PROVIDED INFORMATION

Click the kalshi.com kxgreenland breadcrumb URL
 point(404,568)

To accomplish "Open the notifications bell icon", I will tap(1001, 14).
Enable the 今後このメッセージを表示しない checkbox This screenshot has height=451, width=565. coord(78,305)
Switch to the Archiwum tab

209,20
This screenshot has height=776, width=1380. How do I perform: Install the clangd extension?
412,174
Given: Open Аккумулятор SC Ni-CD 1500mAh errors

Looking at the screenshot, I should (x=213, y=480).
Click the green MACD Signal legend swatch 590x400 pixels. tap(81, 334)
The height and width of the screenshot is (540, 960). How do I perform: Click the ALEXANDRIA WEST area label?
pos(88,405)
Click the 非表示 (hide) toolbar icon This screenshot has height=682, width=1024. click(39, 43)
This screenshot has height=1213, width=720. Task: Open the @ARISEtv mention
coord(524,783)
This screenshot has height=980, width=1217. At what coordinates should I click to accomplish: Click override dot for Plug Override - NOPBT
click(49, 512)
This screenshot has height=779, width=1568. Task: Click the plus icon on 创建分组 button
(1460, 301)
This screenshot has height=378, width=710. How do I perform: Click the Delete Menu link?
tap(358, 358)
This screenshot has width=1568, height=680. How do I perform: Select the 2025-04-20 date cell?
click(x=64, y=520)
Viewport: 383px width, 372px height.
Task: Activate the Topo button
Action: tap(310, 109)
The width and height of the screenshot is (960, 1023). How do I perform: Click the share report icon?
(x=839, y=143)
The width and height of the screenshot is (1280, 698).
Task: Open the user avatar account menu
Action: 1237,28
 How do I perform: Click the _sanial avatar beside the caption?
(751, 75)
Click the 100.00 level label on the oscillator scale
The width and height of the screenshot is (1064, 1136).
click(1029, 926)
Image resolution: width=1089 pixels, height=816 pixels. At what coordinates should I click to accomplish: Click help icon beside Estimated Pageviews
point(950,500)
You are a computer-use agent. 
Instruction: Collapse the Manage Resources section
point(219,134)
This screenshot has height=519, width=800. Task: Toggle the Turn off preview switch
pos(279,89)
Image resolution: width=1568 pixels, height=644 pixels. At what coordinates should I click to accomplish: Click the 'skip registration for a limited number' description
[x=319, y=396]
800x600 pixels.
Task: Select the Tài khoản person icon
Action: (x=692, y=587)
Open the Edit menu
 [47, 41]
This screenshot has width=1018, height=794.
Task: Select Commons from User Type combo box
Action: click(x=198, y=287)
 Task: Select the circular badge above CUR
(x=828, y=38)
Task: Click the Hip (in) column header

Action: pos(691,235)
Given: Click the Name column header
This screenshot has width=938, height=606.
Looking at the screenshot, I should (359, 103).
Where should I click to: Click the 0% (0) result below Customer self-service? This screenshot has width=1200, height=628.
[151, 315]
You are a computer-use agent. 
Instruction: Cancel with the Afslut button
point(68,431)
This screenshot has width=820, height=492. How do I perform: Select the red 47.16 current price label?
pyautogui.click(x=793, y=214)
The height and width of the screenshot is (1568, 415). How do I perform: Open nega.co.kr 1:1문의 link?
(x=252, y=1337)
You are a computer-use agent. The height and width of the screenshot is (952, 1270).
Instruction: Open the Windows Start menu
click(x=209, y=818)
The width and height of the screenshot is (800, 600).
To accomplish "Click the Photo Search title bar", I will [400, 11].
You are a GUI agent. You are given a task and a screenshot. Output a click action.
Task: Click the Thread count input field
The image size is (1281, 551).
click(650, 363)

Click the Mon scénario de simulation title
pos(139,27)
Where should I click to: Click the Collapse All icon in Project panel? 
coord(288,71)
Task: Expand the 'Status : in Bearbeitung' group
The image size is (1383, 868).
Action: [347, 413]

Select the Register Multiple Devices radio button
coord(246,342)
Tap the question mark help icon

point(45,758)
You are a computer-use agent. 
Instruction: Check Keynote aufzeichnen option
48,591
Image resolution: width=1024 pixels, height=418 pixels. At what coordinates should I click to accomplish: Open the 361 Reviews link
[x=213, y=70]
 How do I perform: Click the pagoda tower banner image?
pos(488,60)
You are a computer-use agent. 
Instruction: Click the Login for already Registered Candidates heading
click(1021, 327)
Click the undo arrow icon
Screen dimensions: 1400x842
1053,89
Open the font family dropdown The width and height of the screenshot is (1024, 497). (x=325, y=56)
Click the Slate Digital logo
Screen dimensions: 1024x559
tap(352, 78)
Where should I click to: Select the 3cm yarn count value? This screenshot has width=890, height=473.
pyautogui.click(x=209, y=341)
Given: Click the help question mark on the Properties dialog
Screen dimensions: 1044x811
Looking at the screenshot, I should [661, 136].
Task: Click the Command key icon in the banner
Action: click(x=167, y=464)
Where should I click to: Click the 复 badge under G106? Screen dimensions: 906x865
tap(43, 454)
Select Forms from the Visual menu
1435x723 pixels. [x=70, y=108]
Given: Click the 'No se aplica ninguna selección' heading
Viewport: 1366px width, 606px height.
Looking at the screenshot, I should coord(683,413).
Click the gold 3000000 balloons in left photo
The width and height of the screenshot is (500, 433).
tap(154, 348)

DESCRIPTION OF THE TASK
The lines that mention the word "will" should be pulled from the records above.

SOLVED PROBLEM
To accomplish "Open the notifications bell icon", I will tap(1001, 14).
To accomplish "Click the Photo Search title bar", I will [400, 11].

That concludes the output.